◆ **Textausschnitt**:
Zur Begründung des Urteils verweist das Kassationsgericht auf den Fall von elf Somaliern und 13 Eritreern, die 2009 von einem italienischen Militärschiff nach Libyen gebracht wurden. 2012 hatte der Europäische Gerichtshof für Menschenrechte das Land deshalb wegen völkerrechtswidriger Zurückweisung verurteilt. Unter den Klägern war der Somalier Hirsi Jamaa, der Menschenrechtsgerichtshof sprach deshalb vom »Hirsi-Urteil«.

Im Prozess umstritten war, ob der Kapitän der »Asso Ventotto« gemäß dem Internationalen Übereinkommen zum Schutz des menschlichen Lebens auf See (SOLAS) verpflichtet gewesen wäre, die Rettungsleitstellen in Rom und Tripolis zu informieren und ob deren Anordnungen zwangsläufig befolgt werden müssten. Das trifft nicht zu, erklärt der italienische Justizblogger Fulvio Vassallo Paleologo das Urteil. Das Kassationsgericht habe festgestellt, dass eine solche Kooperation dem Ermessen des Kapitäns überlassen bleibt. Auch seien Anweisungen eines MRCC zu Rettungsmaßnahmen nicht als »Befehle« zu werten. Lediglich zur anschließenden Ausschiffung der Personen sei das Eingreifen einer Rettungsstelle erforderlich, damit der Kapitän des rettenden Schiffes schnell von seiner Verantwortung entbunden werden kann.

»Weder Italien noch irgendein anderer Staat sollte Libyen als sicheren Staat ansehen, in den Schutzsuchende oder Migranten geschickt werden können«, sagt Chantal Meloni vom European Center for Constitutional and Human Rights (ECCHR) zu dem wegweisenden Urteil und fordert »ein funktionierendes System auf europäischer Ebene, das Asyl ermöglicht und Flüchtende schützt«. Dieses System ist aber nicht in Sicht, mit der aktuellen Reform des Gemeinsamen Europäischen Asylsystems setzt die EU stattdessen auf noch mehr Abschottung, auch mithilfe ihrer Grenzagentur Frontex.

◆ **Aufgaben**:
1/ Für welche Organisation spricht Chantal Meloni laut dem Textausschnitt?
2/ Gib den Textausschnitt von „Im Prozess umstritten“ bis „entbunden werden kann.“ wortgetreu wieder.
Die Daten stammen aus einer anderen Quelle.

◆ **Gegebene Daten**:
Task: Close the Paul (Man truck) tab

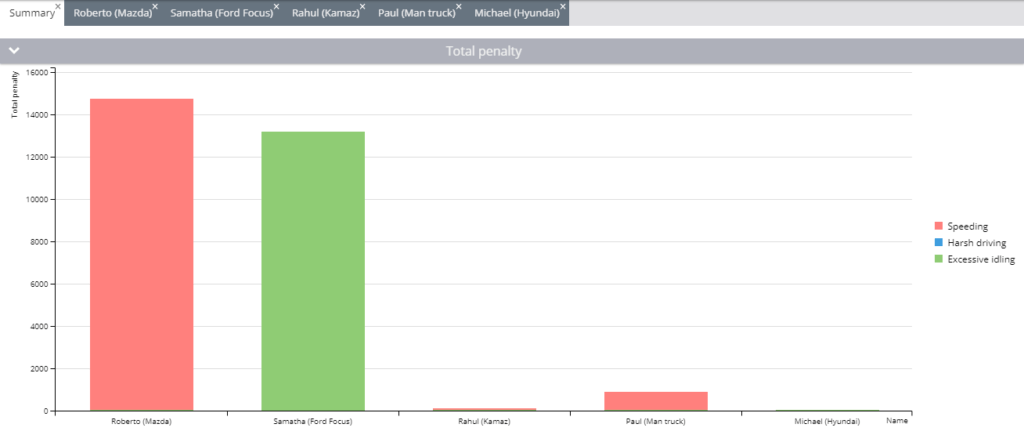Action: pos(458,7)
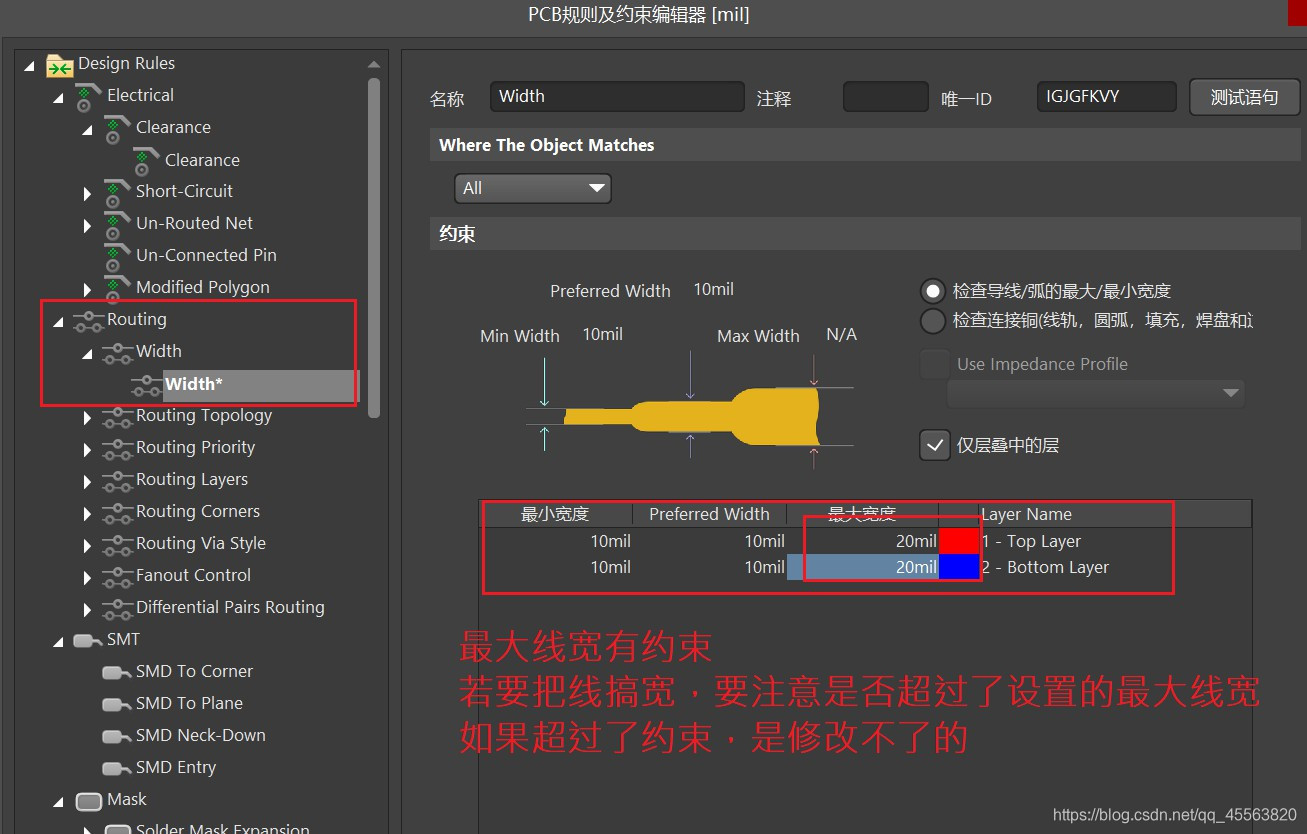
==
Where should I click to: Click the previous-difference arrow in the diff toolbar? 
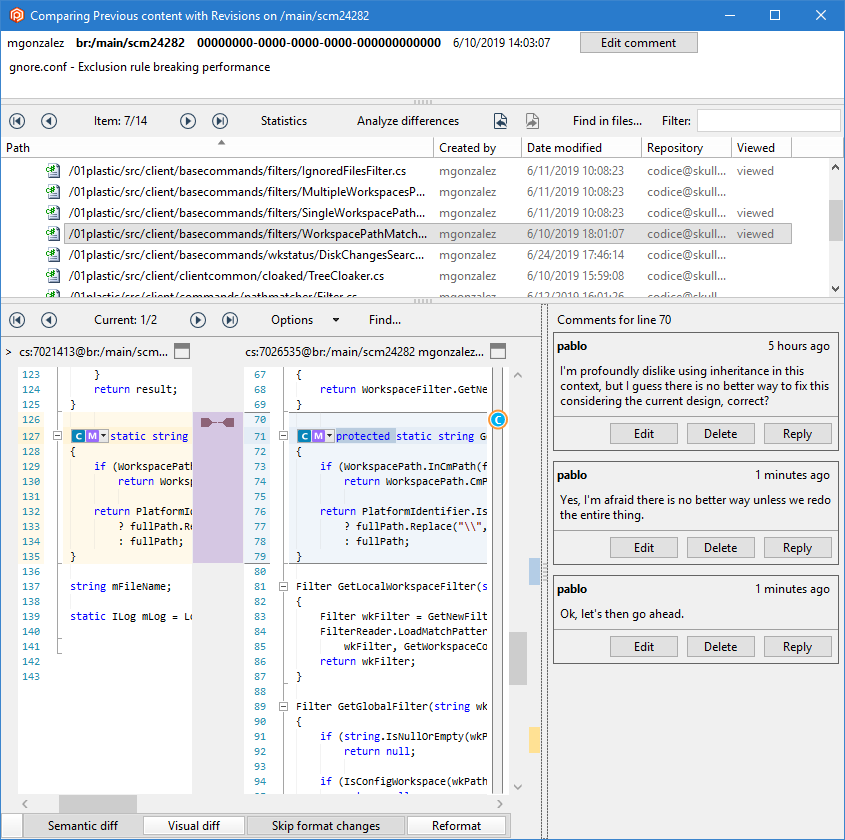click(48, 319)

◆ **Lösungen**:
1/ Für das European Center for Constitutional and Human Rights (ECCHR).

2/
Im Prozess umstritten war, ob der Kapitän der »Asso Ventotto« gemäß dem Internationalen Übereinkommen zum Schutz des menschlichen Lebens auf See (SOLAS) verpflichtet gewesen wäre, die Rettungsleitstellen in Rom und Tripolis zu informieren und ob deren Anordnungen zwangsläufig befolgt werden müssten. Das trifft nicht zu, erklärt der italienische Justizblogger Fulvio Vassallo Paleologo das Urteil. Das Kassationsgericht habe festgestellt, dass eine solche Kooperation dem Ermessen des Kapitäns überlassen bleibt. Auch seien Anweisungen eines MRCC zu Rettungsmaßnahmen nicht als »Befehle« zu werten. Lediglich zur anschließenden Ausschiffung der Personen sei das Eingreifen einer Rettungsstelle erforderlich, damit der Kapitän des rettenden Schiffes schnell von seiner Verantwortung entbunden werden kann.